Measuring Informativeness Gap of (Mis)Calibrated Predictors
- URL: http://arxiv.org/abs/2507.12094v1
- Date: Wed, 16 Jul 2025 10:01:22 GMT
- Title: Measuring Informativeness Gap of (Mis)Calibrated Predictors
- Authors: Yiding Feng, Wei Tang,
- Abstract summary: In many applications, decision-makers must choose between multiple predictive models that may all be miscalibrated.<n>Our framework strictly generalizes U-Calibration [KLST-23] and Decision Loss [HW-24], which compare a miscalibrated predictor to its calibrated counterpart.<n>Our second contribution is a dual characterization of the informativeness gap, which gives rise to a natural informativeness measure.

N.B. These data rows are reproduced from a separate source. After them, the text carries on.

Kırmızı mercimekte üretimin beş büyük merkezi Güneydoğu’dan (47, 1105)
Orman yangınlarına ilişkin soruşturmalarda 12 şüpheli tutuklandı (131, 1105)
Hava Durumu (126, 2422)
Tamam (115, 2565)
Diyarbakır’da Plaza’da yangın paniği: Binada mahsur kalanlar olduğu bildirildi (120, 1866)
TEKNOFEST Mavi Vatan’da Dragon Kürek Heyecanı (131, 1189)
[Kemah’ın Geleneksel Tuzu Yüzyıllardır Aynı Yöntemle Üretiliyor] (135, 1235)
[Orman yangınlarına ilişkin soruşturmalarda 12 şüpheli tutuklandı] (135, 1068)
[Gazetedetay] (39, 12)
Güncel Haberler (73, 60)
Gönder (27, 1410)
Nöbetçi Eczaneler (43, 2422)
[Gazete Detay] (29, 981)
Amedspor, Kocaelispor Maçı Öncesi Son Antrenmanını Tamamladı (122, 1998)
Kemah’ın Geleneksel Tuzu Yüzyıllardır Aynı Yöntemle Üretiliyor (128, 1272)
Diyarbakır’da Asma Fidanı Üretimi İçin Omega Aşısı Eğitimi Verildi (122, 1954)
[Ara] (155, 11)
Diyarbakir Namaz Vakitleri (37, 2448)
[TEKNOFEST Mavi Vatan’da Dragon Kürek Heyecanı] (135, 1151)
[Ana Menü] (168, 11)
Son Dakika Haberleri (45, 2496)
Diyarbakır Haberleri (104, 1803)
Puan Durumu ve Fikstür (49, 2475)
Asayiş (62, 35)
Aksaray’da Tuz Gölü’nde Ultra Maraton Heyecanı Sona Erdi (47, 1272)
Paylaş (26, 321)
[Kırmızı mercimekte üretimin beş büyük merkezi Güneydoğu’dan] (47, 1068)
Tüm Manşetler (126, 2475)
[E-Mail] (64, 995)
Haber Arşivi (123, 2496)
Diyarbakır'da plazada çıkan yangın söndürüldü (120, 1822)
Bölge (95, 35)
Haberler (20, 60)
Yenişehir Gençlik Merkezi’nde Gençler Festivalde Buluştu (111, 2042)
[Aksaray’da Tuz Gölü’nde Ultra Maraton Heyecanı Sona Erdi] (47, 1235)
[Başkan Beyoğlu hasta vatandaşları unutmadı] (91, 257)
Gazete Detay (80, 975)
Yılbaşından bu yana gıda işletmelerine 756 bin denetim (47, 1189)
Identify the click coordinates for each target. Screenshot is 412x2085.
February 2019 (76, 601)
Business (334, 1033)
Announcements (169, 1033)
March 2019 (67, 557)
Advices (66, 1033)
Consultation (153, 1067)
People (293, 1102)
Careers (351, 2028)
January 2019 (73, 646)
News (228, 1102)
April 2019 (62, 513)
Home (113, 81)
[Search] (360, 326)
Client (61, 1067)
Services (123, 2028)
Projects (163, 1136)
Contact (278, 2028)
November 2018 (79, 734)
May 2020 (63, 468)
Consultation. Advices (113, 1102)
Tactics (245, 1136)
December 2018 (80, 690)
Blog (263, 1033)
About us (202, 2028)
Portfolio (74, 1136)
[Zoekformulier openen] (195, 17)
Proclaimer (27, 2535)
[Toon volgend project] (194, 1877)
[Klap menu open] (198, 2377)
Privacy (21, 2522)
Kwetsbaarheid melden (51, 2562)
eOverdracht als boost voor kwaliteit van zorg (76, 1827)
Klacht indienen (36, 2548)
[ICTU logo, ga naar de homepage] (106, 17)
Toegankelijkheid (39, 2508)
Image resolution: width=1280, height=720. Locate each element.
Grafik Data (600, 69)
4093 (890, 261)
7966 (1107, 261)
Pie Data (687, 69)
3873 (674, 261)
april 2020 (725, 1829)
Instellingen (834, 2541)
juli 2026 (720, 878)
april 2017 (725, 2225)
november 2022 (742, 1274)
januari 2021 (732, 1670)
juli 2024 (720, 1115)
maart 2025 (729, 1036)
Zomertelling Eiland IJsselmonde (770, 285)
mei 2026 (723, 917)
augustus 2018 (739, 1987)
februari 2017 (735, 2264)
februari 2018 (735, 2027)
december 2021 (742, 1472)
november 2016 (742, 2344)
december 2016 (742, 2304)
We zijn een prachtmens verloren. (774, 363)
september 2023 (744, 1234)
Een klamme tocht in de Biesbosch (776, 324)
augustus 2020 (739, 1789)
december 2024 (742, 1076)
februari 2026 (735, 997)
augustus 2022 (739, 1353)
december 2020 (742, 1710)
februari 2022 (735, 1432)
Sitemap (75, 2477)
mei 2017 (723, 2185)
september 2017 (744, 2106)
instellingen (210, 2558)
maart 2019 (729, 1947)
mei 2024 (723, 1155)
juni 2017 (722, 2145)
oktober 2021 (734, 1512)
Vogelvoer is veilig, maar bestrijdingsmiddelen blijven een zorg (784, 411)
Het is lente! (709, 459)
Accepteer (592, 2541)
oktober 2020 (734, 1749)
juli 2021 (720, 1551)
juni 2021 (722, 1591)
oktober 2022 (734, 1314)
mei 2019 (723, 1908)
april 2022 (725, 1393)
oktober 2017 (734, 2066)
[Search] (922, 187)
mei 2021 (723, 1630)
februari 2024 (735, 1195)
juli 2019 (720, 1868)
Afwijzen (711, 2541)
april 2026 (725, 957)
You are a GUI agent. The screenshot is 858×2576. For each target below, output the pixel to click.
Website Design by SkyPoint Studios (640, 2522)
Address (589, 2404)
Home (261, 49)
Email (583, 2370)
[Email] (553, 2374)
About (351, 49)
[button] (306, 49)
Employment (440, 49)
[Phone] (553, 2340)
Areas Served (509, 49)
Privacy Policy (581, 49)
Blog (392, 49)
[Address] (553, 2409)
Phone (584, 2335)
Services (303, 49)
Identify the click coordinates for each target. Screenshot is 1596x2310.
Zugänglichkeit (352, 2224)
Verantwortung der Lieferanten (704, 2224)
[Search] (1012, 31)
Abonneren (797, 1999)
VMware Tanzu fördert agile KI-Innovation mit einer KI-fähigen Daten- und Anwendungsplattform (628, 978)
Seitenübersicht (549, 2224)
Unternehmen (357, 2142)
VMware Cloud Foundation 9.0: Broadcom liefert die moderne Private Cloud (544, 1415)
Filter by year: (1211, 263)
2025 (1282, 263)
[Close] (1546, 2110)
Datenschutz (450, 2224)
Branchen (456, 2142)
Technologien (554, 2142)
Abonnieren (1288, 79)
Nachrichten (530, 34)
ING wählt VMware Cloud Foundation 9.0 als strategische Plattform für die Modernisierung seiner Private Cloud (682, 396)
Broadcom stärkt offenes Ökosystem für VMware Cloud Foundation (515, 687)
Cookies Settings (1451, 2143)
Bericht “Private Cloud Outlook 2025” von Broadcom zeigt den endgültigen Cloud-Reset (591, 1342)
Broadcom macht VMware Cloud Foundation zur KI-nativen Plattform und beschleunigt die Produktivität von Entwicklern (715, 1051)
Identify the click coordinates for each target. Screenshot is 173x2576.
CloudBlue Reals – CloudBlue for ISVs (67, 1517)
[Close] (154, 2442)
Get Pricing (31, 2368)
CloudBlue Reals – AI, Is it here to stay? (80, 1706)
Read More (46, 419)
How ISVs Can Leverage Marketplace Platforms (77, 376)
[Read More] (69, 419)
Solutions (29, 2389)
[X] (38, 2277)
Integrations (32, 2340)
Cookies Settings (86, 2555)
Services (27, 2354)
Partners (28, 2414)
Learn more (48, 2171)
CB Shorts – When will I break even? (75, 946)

- Score: 15.651406777700517
- License: http://creativecommons.org/licenses/by/4.0/
- Abstract: In many applications, decision-makers must choose between multiple predictive models that may all be miscalibrated. Which model (i.e., predictor) is more "useful" in downstream decision tasks? To answer this, our first contribution introduces the notion of the informativeness gap between any two predictors, defined as the maximum normalized payoff advantage one predictor offers over the other across all decision-making tasks. Our framework strictly generalizes several existing notions: it subsumes U-Calibration [KLST-23] and Calibration Decision Loss [HW-24], which compare a miscalibrated predictor to its calibrated counterpart, and it recovers Blackwell informativeness [Bla-51, Bla-53] as a special case when both predictors are perfectly calibrated. Our second contribution is a dual characterization of the informativeness gap, which gives rise to a natural informativeness measure that can be viewed as a relaxed variant of the earth mover's distance (EMD) between two prediction distributions. We show that this measure satisfies natural desiderata: it is complete and sound, and it can be estimated sample-efficiently in the prediction-only access setting. Along the way, we also obtain novel combinatorial structural results when applying this measure to perfectly calibrated predictors.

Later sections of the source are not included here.